■ Task objective
Make an exact copy of every entry, leaving the pictures out.

■ Recorded information

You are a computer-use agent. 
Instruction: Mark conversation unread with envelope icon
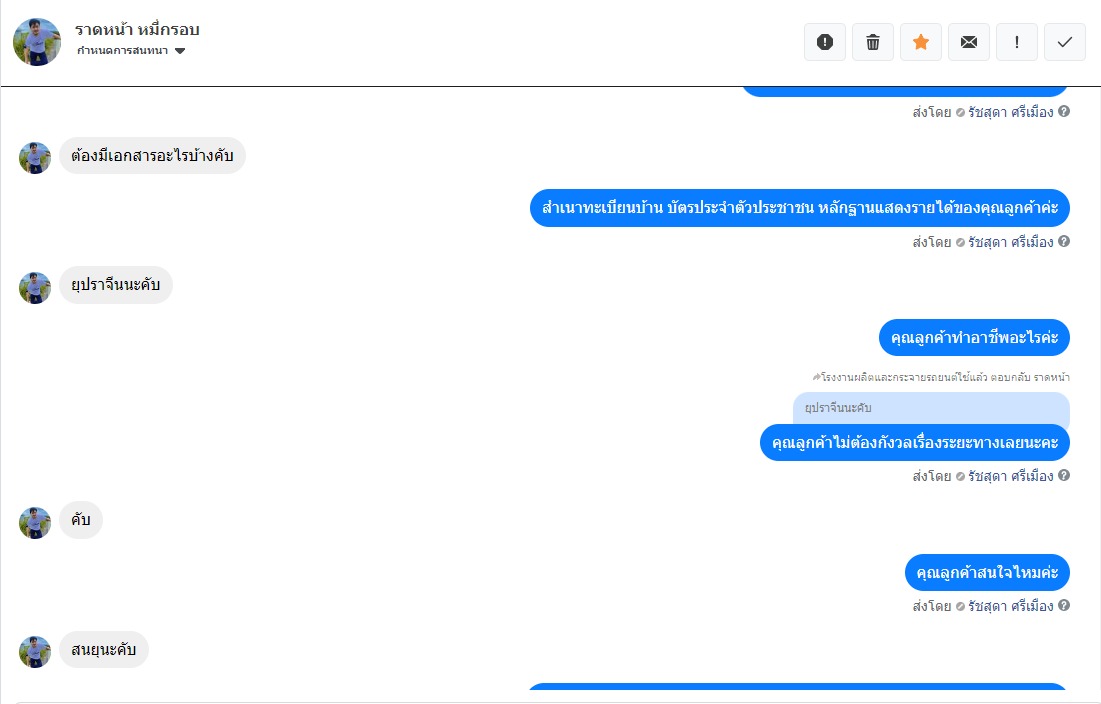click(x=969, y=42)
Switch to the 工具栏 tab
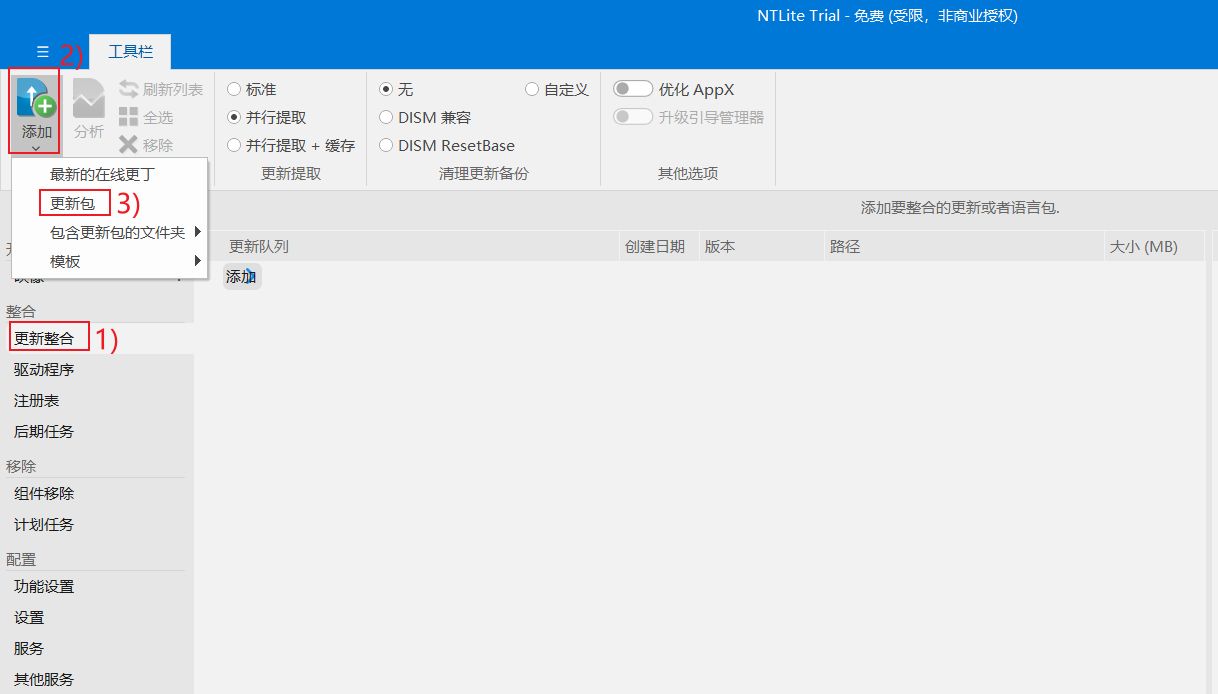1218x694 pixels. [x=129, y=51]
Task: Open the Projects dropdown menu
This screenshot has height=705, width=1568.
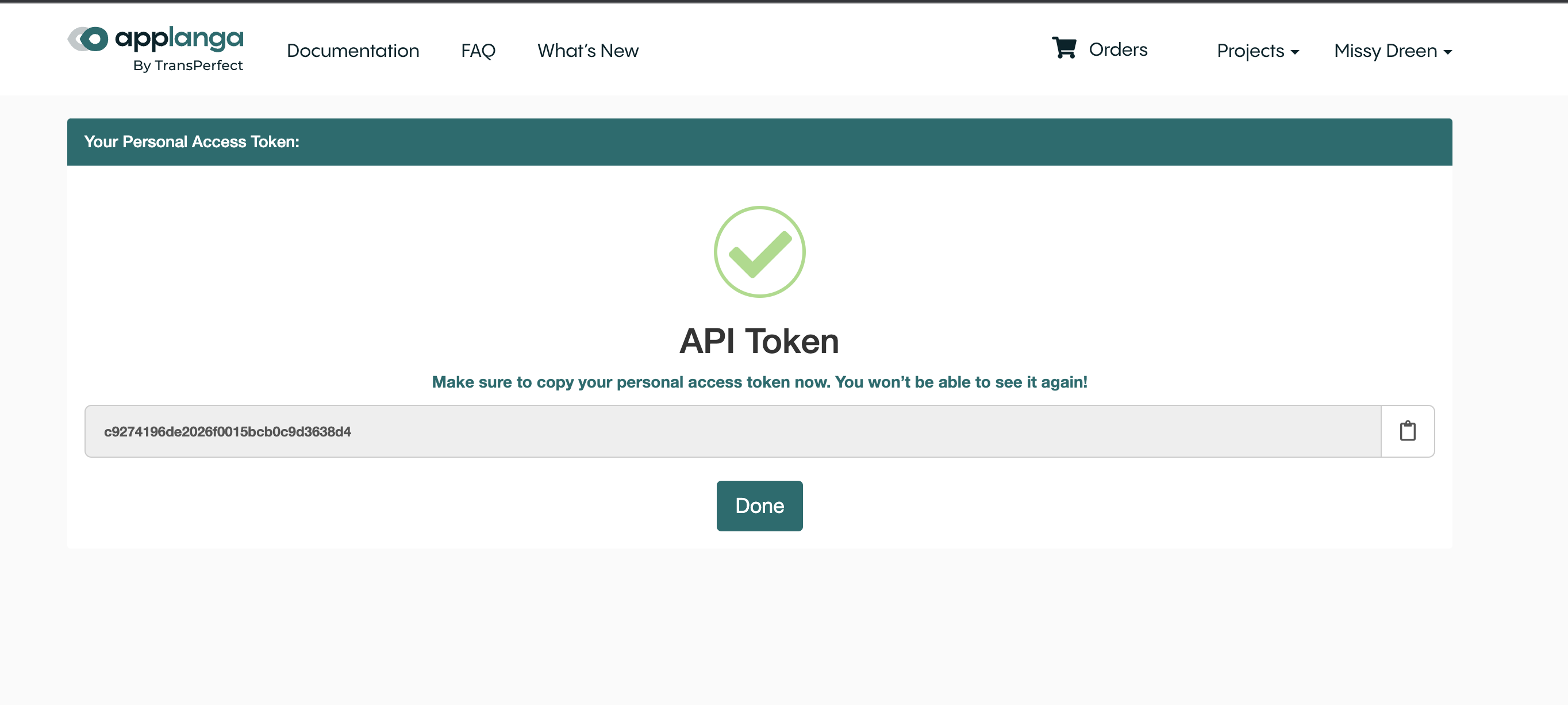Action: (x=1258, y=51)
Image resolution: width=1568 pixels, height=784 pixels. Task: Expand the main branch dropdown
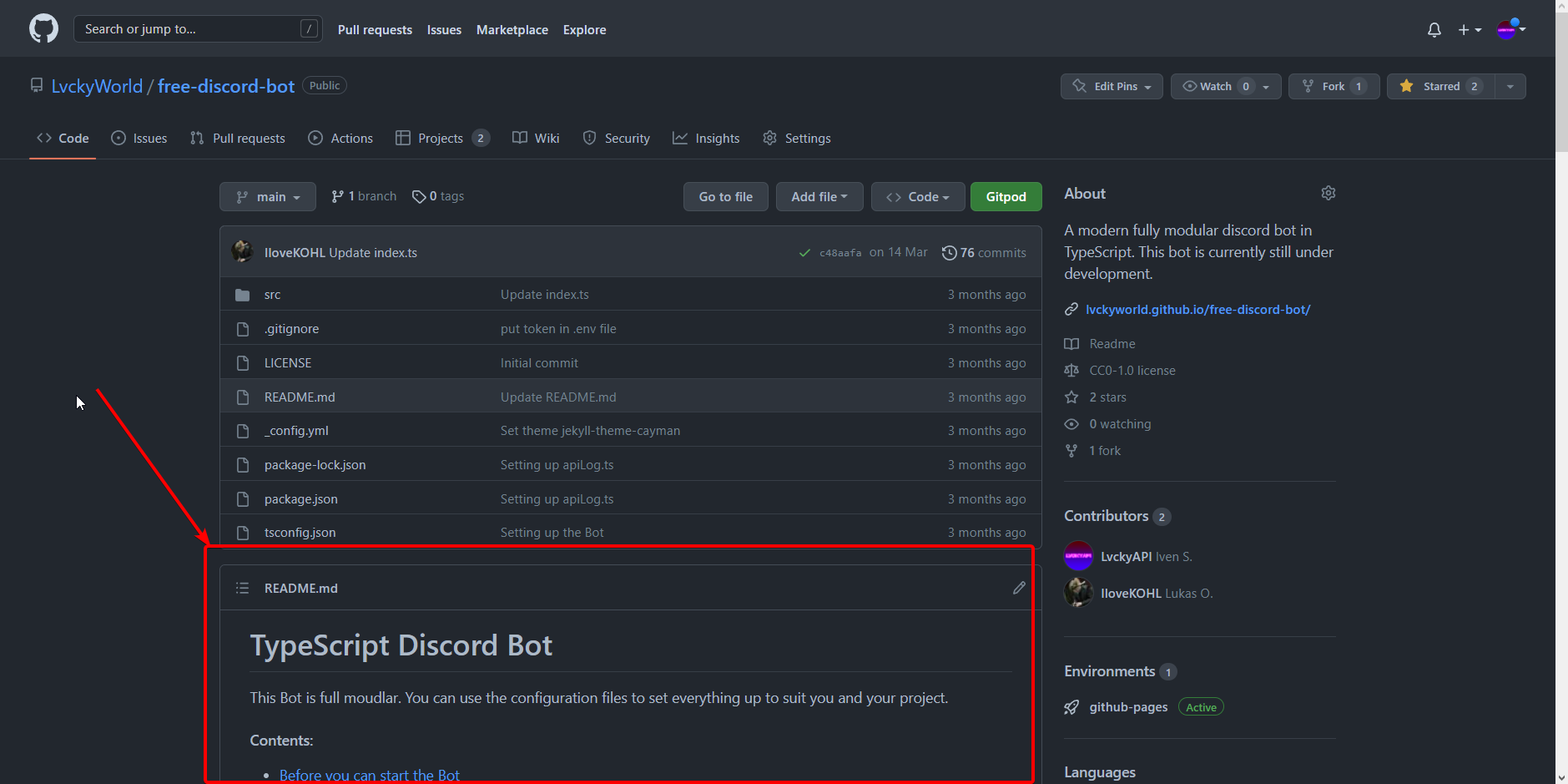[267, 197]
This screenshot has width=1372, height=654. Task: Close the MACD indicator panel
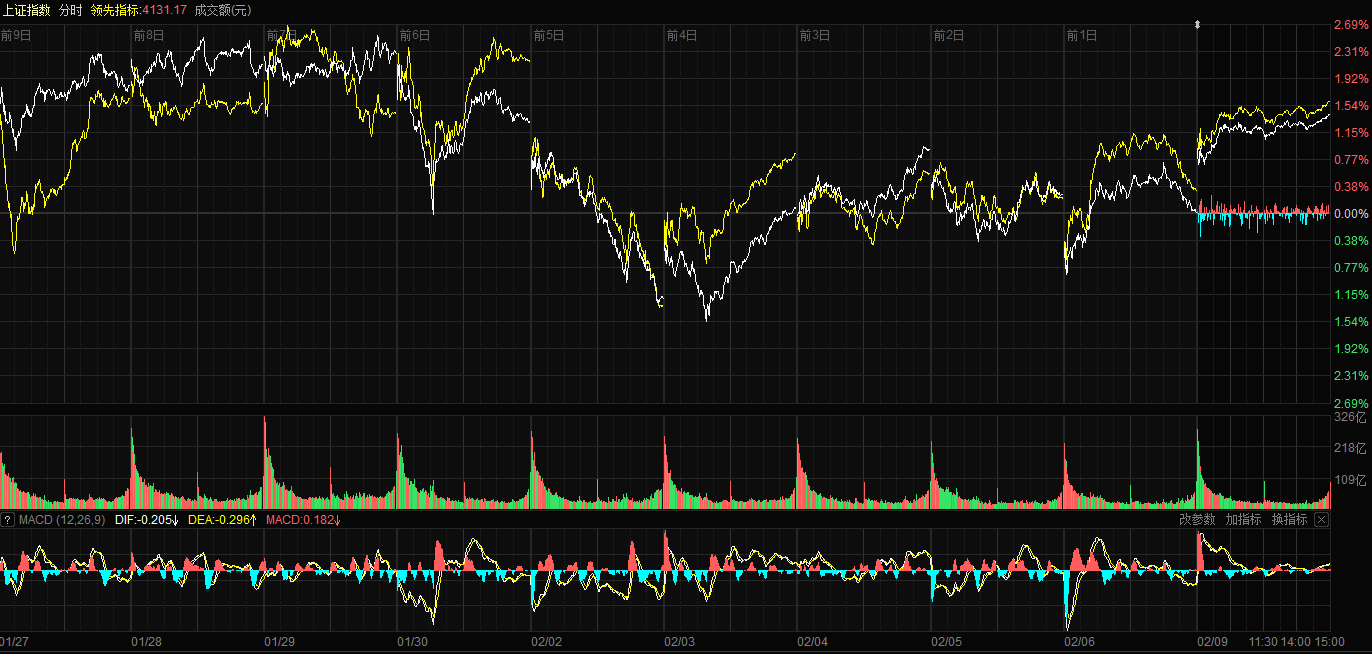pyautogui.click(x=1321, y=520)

■ Answer space
You are a computer-use agent. 
Instruction: Mark conversation unread with envelope icon
click(x=969, y=42)
Switch to the 工具栏 tab
1218x694 pixels. [x=129, y=51]
Task: Open the Projects dropdown menu
This screenshot has height=705, width=1568.
Action: (x=1258, y=51)
Image resolution: width=1568 pixels, height=784 pixels. Task: Expand the main branch dropdown
[267, 197]
This screenshot has width=1372, height=654. Task: Close the MACD indicator panel
pyautogui.click(x=1321, y=520)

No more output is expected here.